Geschützte Akutbehandlung psychischer Krisen

Psychische Krisen können jeden treffen. In bestimmten Fällen und bei bestimmten Erkrankungen ist die Krise derart ausgeprägt, dass eine Behandlung zunächst „geschützt“, also auf einer geschlossenen Station unter intensiver professioneller Begleitung erfolgt. Ist das erforderlich, findet die Behandlung zumeist auf der Station 2 statt. Hier ist eine Aufnahme jederzeit möglich. 

Diese intensive Behandlung wird wie auf allen Stationen durch ein multiprofessionelles Team durchgeführt. Sie berücksichtigt besonders den Schweregrad der Erkrankung und bietet Schutz, engmaschige Unterstützung und Begleitung. Wichtig ist uns, in einer gravierenden psychischen Krise und seelischen Ausnahmesituation Struktur und Halt zu bieten. 

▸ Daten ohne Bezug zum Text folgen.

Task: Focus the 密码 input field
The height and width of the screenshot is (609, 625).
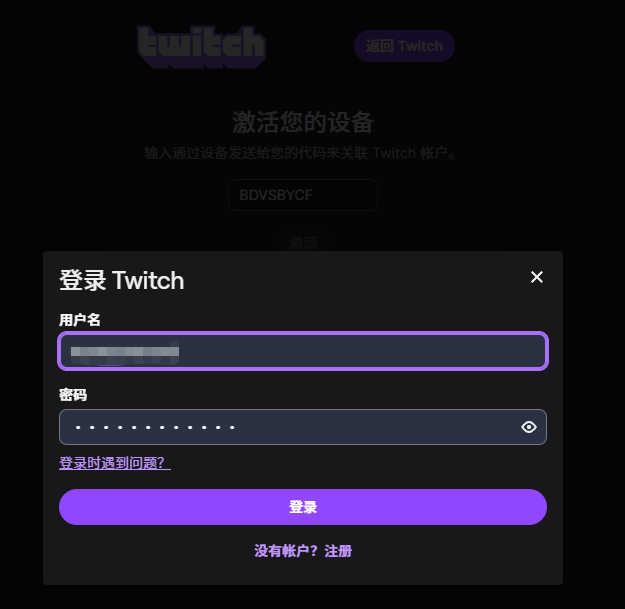Action: pos(303,427)
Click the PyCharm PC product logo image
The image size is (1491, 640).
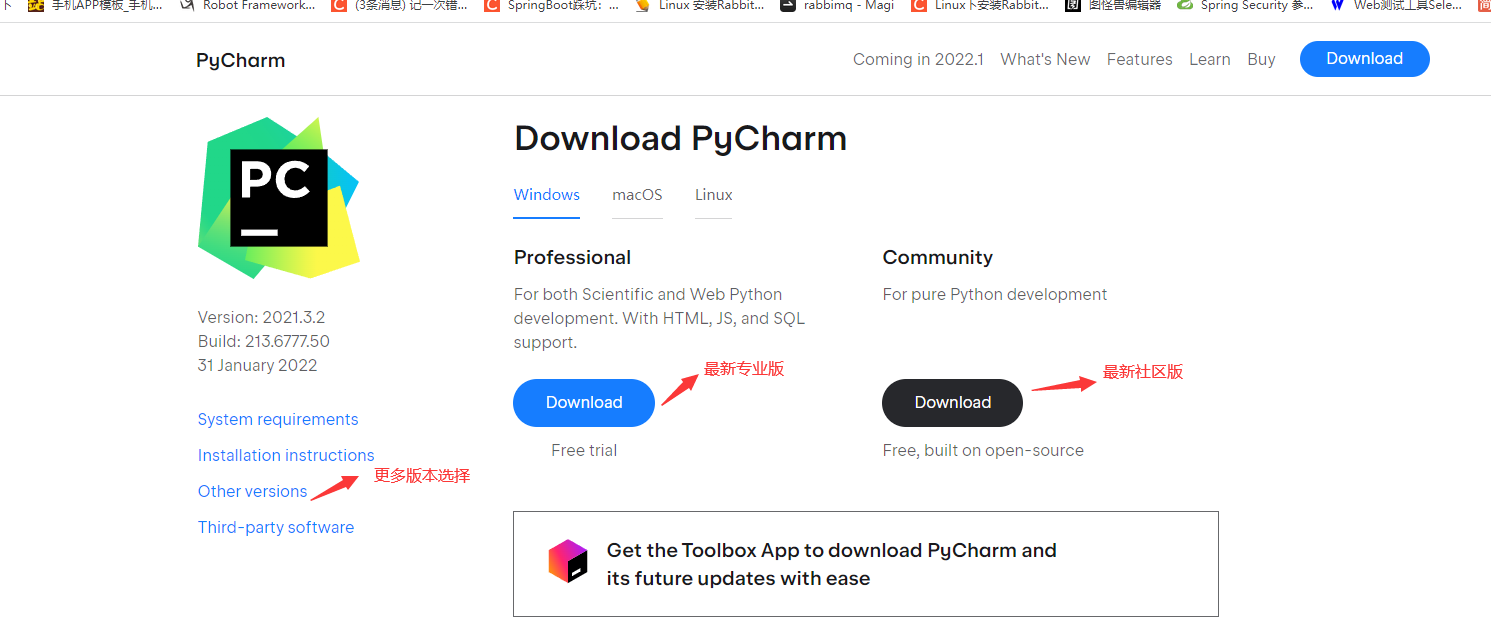click(x=279, y=198)
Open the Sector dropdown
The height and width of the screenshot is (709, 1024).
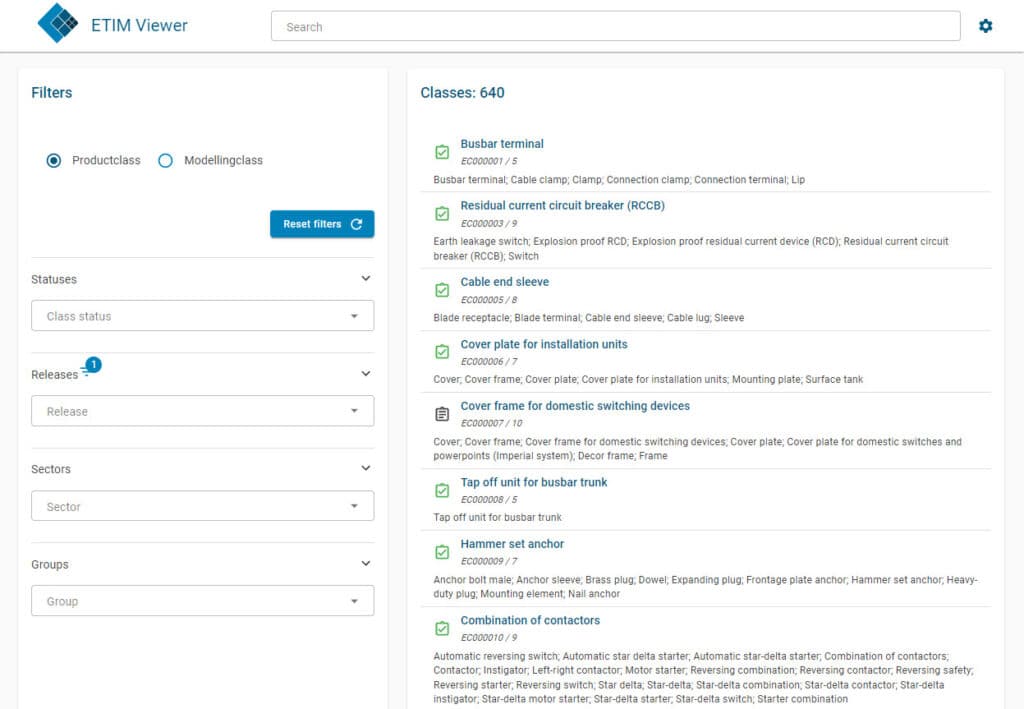(x=202, y=507)
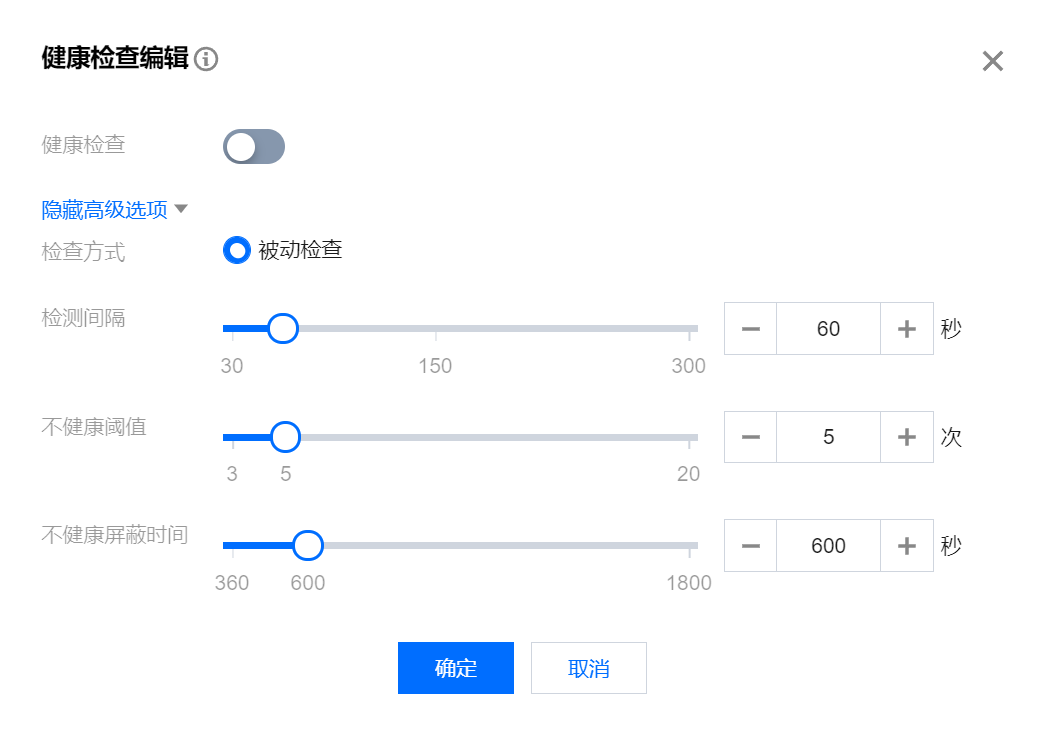Select the 被动检查 radio button
Image resolution: width=1044 pixels, height=736 pixels.
tap(236, 250)
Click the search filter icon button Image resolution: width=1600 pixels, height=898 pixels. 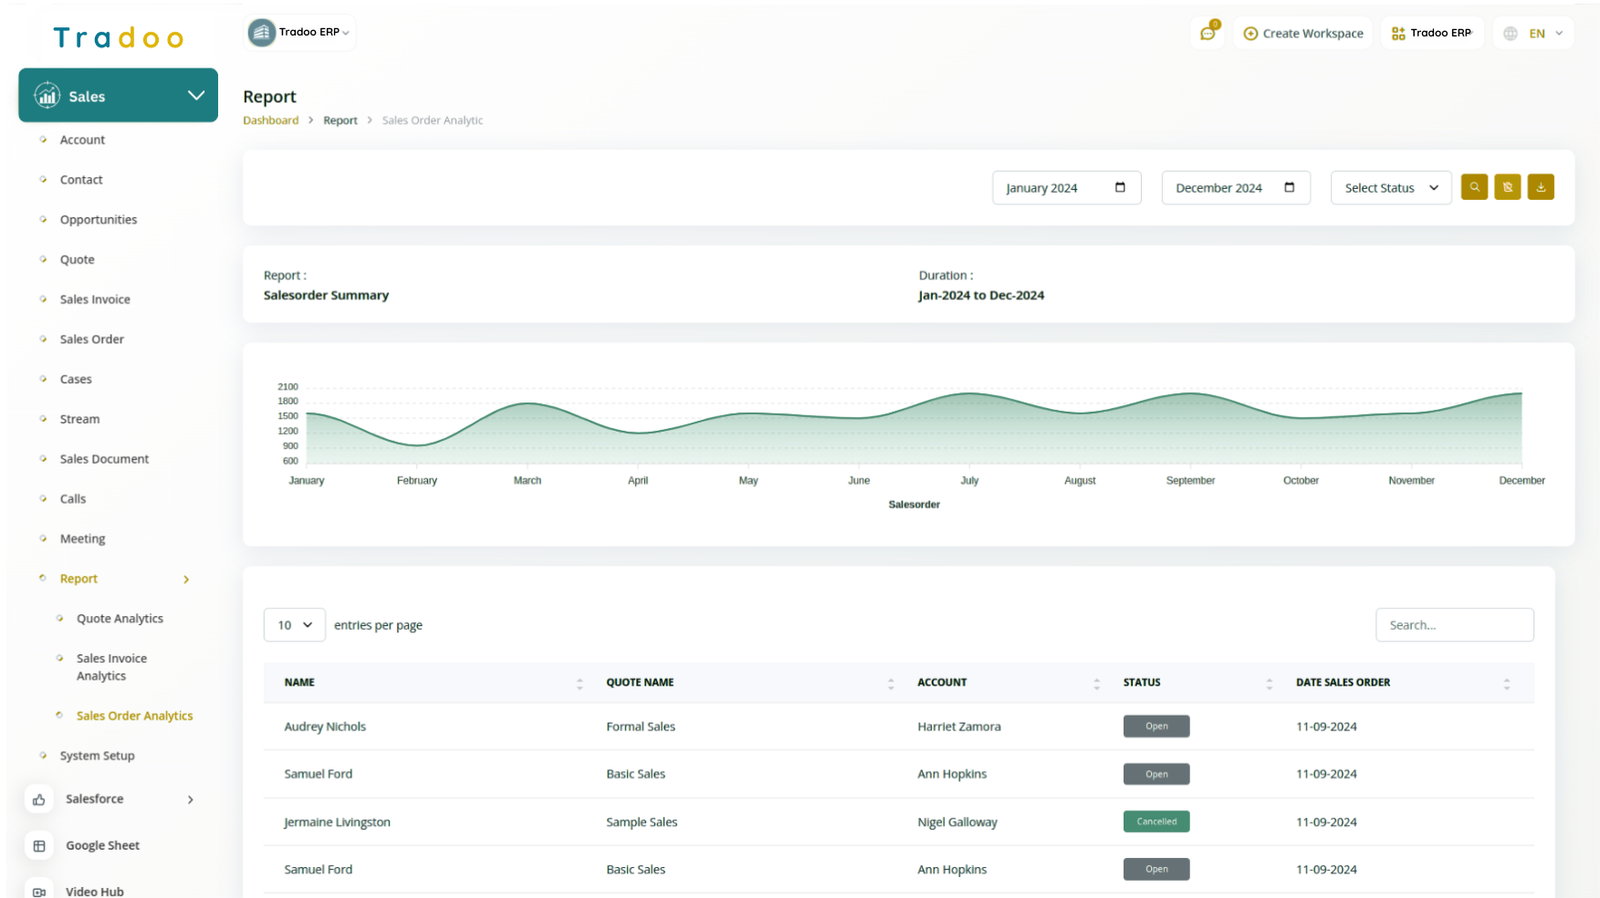click(x=1473, y=187)
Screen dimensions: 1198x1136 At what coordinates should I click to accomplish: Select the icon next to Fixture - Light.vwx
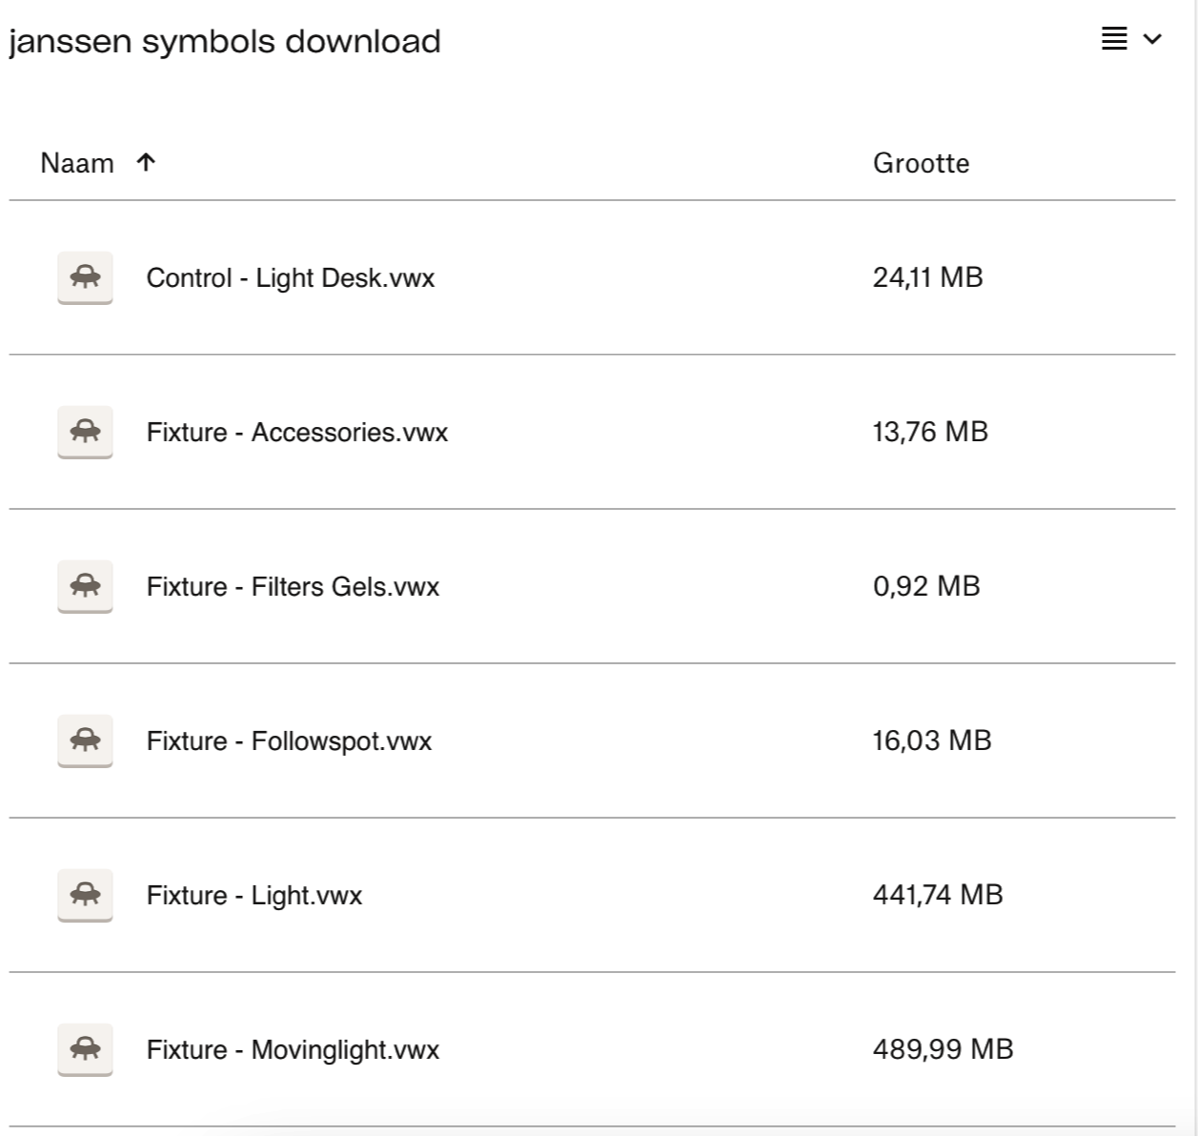85,895
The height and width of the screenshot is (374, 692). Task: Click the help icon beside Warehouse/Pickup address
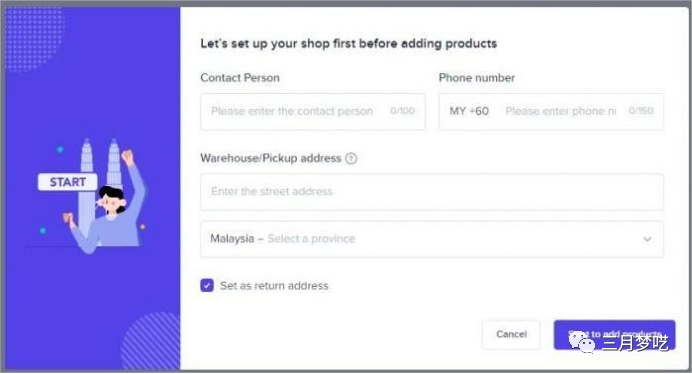351,158
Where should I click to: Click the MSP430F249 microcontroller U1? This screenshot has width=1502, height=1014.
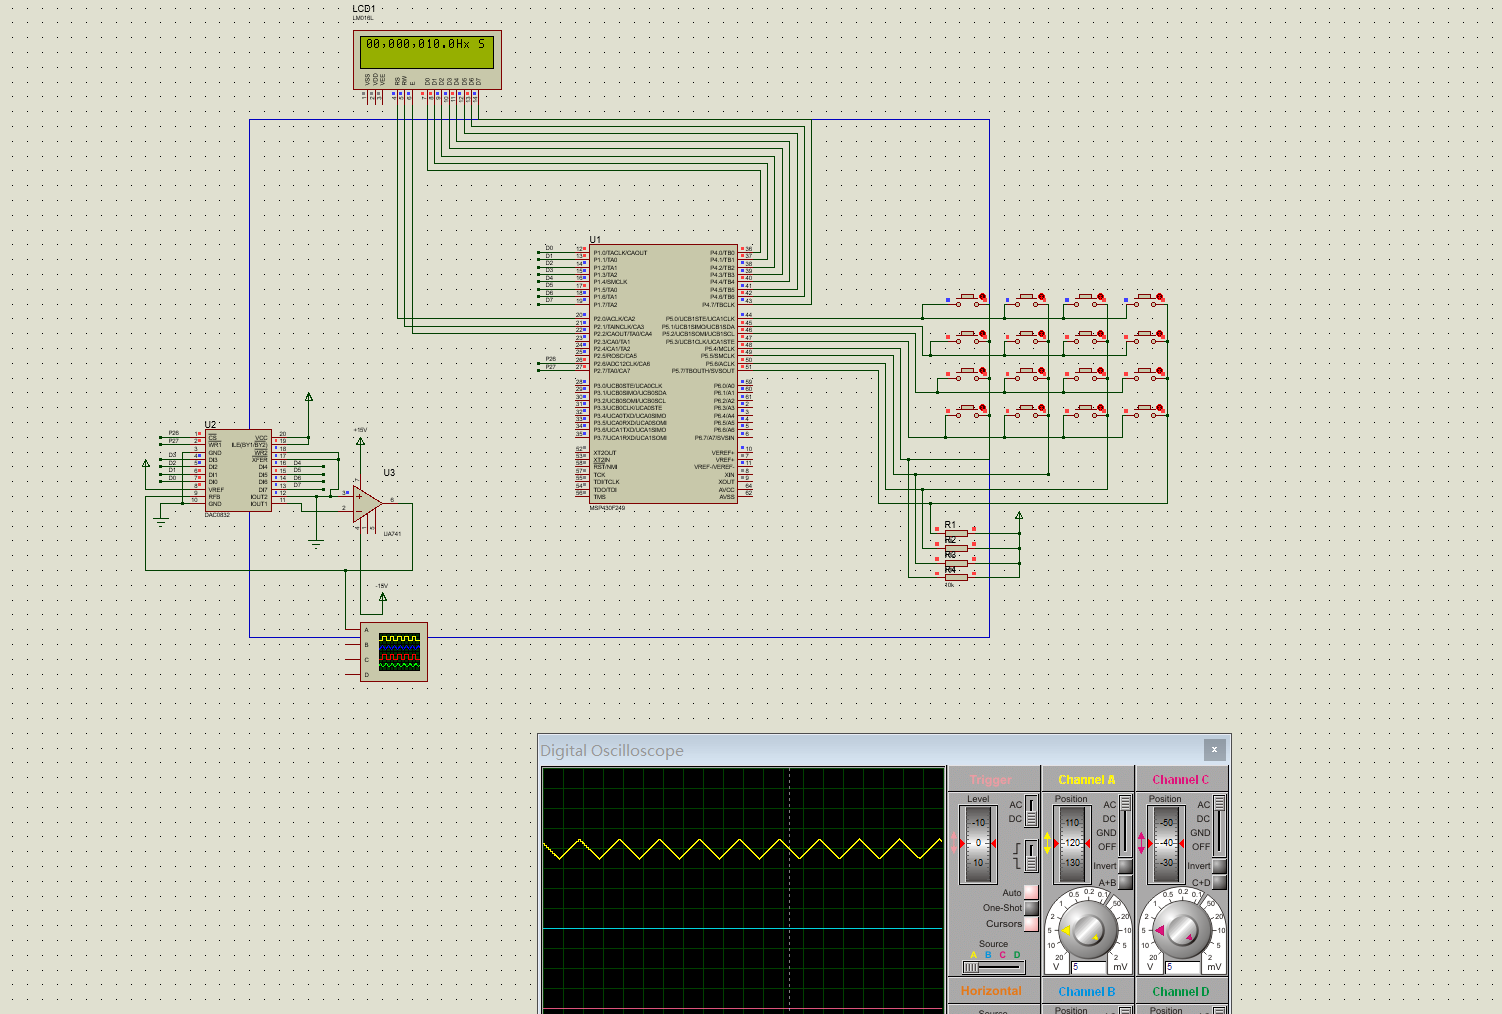(x=663, y=375)
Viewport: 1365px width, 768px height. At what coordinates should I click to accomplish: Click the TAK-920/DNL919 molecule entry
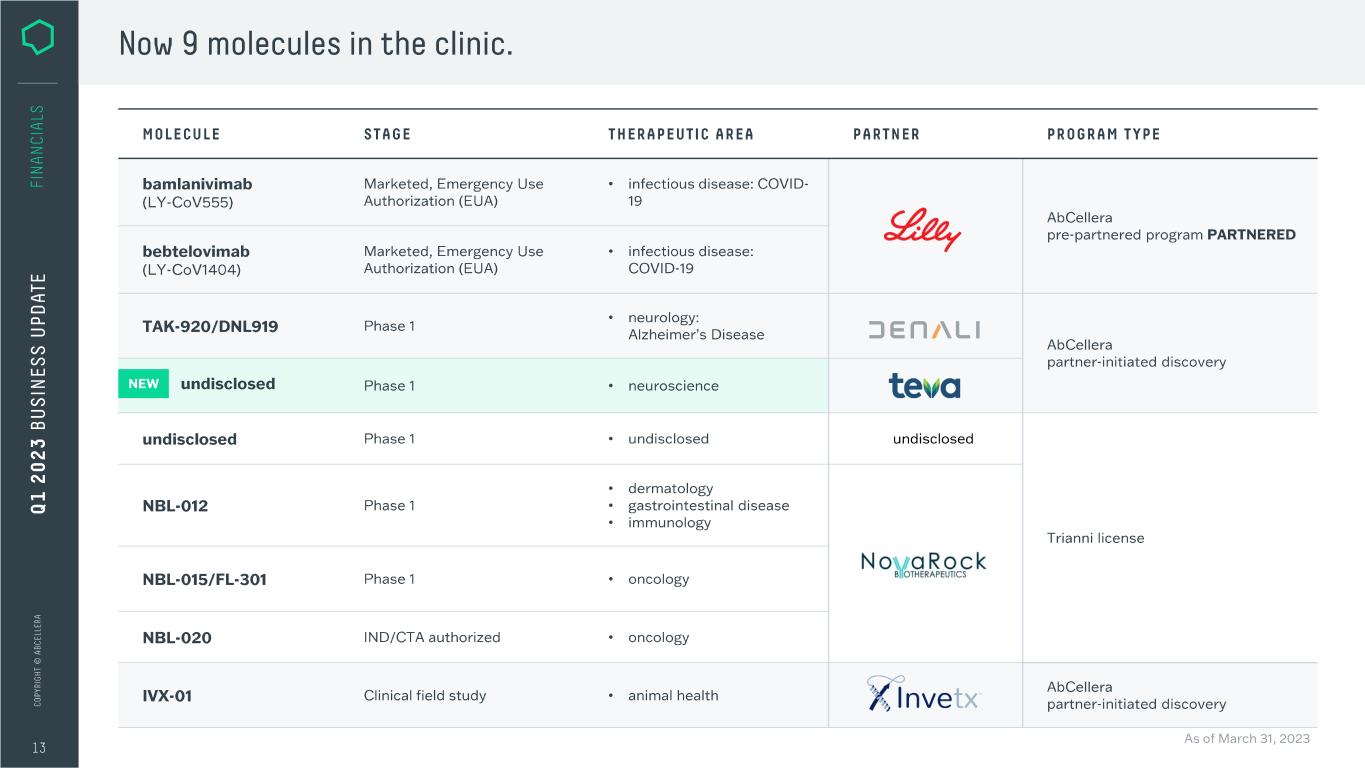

Uns ist bewusst, dass die Unterbringung auf einer „geschlossenen“ Station, gegebenenfalls auch unter den Bedingungen einer angeordneten Unterbringung (z.B. nach PsychKG NRW), oft eine besondere Belastung für die Patienten und die Angehörigen darstellt. Wir bemühen uns sehr, damit verbundenen Sorgen zu begegnen. Viele Patientinnen und Patienten empfinden die sichere Atmosphäre der Station jedoch als hilfreich und entlastend. Wir berücksichtigen stets die Selbstbestimmung der Patienten und beziehen sie möglichst umfangreich in die Entscheidungen, die zur Stabilisierung beitragen, ein. Möglichst früh beginnen wir mit Aufklärung zur vorliegenden Erkrankung, mit der Erstellung von weiterführenden Behandlungsplänen und der Einbeziehung des sozialen Umfeldes. Nach gemeinsamer Bewältigung der Akutsituation werden Hilfsmöglichkeiten erarbeitet, um zukünftig das Eintreten schwerer Krisen abwenden zu können. Unser Ziel ist es, mit den Patienten Behandlungsvereinbarungen über den Umgang mit Krisen zu treffen.